OVER MY SHOULDER
Looking behind me,
a burst of color appears
where once there was gray.
Departed at 7:20am
(From my journal notes):
Out of Acebo, a rainbow shaft of light grows on the mountain to my left, still with snow. There is beauty in the looking back.
It's muddy and treacherous, down steep bedrock.
Birds sing and water flows.
Breakfast is eggs and bacon.
Roses, lavender and white lilacs are in bloom.
Saturday is market day.
An Italian girl sings Oh Solo Mio with GUSTO!
I walked the steep, rocky decline into Molinaseca, a valley between mountains. I felt grateful I had out-walked the rain, since, if wet, this particular stretch would have been treacherous. I walked for most of the day with Noel from the Isle of Jersey. He was the second person I’d met from this small island between England and France...it’s such a small world.

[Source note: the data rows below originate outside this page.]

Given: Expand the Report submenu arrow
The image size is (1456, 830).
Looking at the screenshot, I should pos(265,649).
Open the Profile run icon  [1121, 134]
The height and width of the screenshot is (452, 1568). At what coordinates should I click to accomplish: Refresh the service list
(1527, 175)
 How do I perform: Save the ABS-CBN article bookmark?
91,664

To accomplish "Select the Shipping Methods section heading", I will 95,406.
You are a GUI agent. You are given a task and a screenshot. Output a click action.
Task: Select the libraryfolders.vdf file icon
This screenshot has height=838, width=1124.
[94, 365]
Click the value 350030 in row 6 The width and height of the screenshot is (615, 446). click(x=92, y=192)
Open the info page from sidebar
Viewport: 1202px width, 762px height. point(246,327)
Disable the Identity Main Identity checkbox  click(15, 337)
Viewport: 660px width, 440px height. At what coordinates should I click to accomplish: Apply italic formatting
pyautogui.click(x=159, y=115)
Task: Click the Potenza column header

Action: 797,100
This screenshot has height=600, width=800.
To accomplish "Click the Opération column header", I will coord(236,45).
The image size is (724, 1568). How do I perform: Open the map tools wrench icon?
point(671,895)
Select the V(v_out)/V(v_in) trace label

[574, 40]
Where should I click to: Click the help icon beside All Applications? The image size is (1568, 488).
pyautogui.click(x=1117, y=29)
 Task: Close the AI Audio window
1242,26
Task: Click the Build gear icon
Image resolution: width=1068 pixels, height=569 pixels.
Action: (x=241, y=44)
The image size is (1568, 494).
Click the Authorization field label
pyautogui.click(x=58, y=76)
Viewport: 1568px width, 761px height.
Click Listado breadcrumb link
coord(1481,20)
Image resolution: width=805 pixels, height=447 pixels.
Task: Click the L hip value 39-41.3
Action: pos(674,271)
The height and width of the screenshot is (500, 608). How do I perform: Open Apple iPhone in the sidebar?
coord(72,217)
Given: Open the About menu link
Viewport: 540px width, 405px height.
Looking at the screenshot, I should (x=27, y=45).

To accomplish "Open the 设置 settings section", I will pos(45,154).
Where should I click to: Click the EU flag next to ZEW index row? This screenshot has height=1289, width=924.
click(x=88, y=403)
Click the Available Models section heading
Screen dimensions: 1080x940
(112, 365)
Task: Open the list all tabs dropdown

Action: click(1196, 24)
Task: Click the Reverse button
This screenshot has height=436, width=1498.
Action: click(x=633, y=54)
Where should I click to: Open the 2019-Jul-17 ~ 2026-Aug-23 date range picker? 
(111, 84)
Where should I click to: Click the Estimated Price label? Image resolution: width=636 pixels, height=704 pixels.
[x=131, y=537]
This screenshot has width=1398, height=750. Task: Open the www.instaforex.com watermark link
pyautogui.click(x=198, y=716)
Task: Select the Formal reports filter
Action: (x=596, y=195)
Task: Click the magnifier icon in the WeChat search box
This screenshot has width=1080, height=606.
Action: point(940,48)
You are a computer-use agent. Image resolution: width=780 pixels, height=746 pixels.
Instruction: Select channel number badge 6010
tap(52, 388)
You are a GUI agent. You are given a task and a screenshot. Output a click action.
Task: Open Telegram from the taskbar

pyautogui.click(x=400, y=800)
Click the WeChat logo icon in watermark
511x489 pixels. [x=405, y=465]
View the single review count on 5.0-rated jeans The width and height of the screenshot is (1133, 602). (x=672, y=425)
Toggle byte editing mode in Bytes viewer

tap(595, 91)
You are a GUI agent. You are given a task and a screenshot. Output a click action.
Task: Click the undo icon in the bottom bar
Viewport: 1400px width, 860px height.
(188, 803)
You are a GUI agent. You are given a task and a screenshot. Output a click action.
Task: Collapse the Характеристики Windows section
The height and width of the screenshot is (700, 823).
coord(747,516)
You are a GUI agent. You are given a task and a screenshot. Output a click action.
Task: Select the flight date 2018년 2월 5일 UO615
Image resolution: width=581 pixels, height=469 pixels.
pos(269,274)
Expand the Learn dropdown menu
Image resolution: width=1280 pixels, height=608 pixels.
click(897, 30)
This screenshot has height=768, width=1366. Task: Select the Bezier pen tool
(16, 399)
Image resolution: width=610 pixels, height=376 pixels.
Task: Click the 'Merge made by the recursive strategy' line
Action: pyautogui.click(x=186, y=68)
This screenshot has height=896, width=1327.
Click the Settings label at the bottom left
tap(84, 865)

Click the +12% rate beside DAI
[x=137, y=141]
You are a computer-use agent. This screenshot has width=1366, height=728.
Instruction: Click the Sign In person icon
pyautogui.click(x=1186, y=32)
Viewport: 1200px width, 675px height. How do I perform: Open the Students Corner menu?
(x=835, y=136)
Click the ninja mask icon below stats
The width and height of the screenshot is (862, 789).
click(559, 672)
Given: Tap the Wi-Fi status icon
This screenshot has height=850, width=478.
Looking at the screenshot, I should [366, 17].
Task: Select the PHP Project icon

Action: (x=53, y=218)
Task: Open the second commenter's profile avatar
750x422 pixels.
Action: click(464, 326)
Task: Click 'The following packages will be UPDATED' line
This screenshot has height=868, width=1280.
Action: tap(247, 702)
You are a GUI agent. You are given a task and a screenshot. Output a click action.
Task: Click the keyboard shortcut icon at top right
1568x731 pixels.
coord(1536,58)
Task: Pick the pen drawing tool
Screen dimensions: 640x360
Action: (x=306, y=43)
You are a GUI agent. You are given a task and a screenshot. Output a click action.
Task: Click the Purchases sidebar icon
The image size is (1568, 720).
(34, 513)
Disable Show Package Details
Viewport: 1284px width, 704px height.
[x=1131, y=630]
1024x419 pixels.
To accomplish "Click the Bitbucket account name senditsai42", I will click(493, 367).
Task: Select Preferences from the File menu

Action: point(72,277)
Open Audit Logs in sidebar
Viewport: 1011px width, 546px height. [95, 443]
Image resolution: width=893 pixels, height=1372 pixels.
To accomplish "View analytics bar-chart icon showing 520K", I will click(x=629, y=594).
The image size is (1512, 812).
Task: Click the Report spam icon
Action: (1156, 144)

We walked into Molineseca. He walked on. Famished, I stopped at a place I remembered from last year which served an English breakfast of eggs, bacon, toast AND beans. It did not disappoint! I'd forgotten how photographic this quaint town was and decided that if ever again on this path, I would rest here at least for most of a day...maybe even the night. This time though, after my breakfast, I walked on alone to Ponferrada.
Ponferrada is a big town (comparatively). The 16,000 square meter Castle of the Templars sits high upon a hill. From Roman times, this position was a valuable place of defense. The castle was built in 1178 AD by Ferdinand II to protect pilgrims traveling to Santiago de Compostela and was owned by the Knights of the Templar Order. Up close, it was massive and conjured up stories of those who passed centuries before.
I stayed on the edge of town, away from the "plaza major", but later met in the old town with my friend, Jacqueline and two Italian girls. One of the Italians was outgoing, boisterous and I'm certain had some karaoke experience. She serenaded us, and any others within earshot, with "O sole mio". I won't forget the volume nor her inhibition. We were quick friends!
Afterwards, I walked back to my hostel, gathered my laundry, and eventually found a lavanderia. That's where I met two fellow peregrinas from California, Sarah and Mitra. We chatted and had a drink together in the bar next-door while waiting for our clothes to wash and dry. I don't believe we were in the safest part of town, and we were glad for each other's company.
With clean clothes and a full stomach, sleep came quickly with dreams of tomorrow.